— EXERCISE REQUIREMENTS —
According to the passage below, how long did the book-signing line last after the talk?

— GIVEN PASSAGE —
A While later another, larger, package arrived with a note attached. The note was from Lars. "Hello again from your biggest Swedish fan. The Vikings used to have a tradition of cutting women's hair by tying them up by their hair against a wall, and then throwing axes at them to cut the hair. Some of the axes hit, but others missed. I also throw axes, and so I have sent you one of the axes I use, I make them myself".

The question and answer session was begun in the usual manner, as Terry put it, "We all know how this goes, there will be embarrassed silence for about 20 seconds, then someone will raise their... turtle", this last in response to someone waving a large stuffed turtle to get his attention.

It was a great night thanks to a great man. After the talk Terry stayed and signed the books of everybody who waited, the line taking at least two hours until the last person left.

DWM replies: dhat003 gets this month's Letter of the Month.


*
* From: Steven D'Aprano
*
Last month Susan Kimber write about her dislike of William de Worde

There are a number of smug and self-satisfied characters in The Truth. Most of them are called Lord de Worde.

I don't see how anyone can call William de Worde smug and self-satisfied. If anything, he is the opposite: far from being self-satisfied, he is absolutely driven by his feelings that he will never be good enough for his father.

Earnest and driven and with a real belief that the truth is important, that is how I would describe him. The closest he comes to being smug is that he is unaware of just how privileged his upbringing was. A more worldly person who knows just what a jungle it is out there would stay out of the situations William walks into. He is not oblivious -- he knows he could get hurt. But he just doesn't realise just how *easily* he could get hurt.

As for him interviewing Granny Weatherwax, yes I'd love to see that too. I think it would be fascinating. William's dedication to the truth is his shield, and I think Granny would respect that even if he used it to stand up to the interfering old baggage.

I suspect that Granny would fight him every inch of the way, she would be the most difficult interview he'd every had, but ultimately she would allow herself to be persuaded to open up.

Granny, I think, would admire William's ability to see things as they really are. To witches that comes naturally. William has to work at it, but he gets there eventually: he isn't fooled by suckrose and akwa. And that respect would be the chink in her armour that would allow Granny the luxury of opening up to William.

Even Granny, I think, would like to share the burden of being Granny for a few moments.

— COLLECTED DATA —
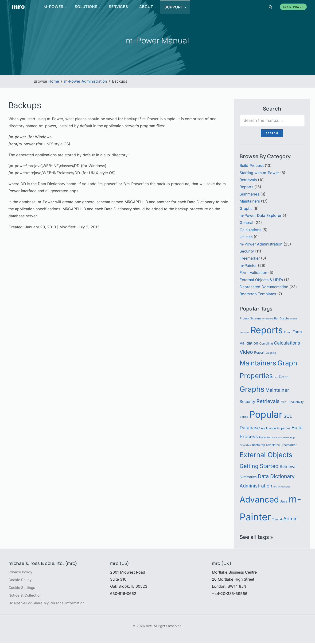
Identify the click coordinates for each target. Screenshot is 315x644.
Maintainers (250, 201)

— THE RESPONSE —
At least two hours.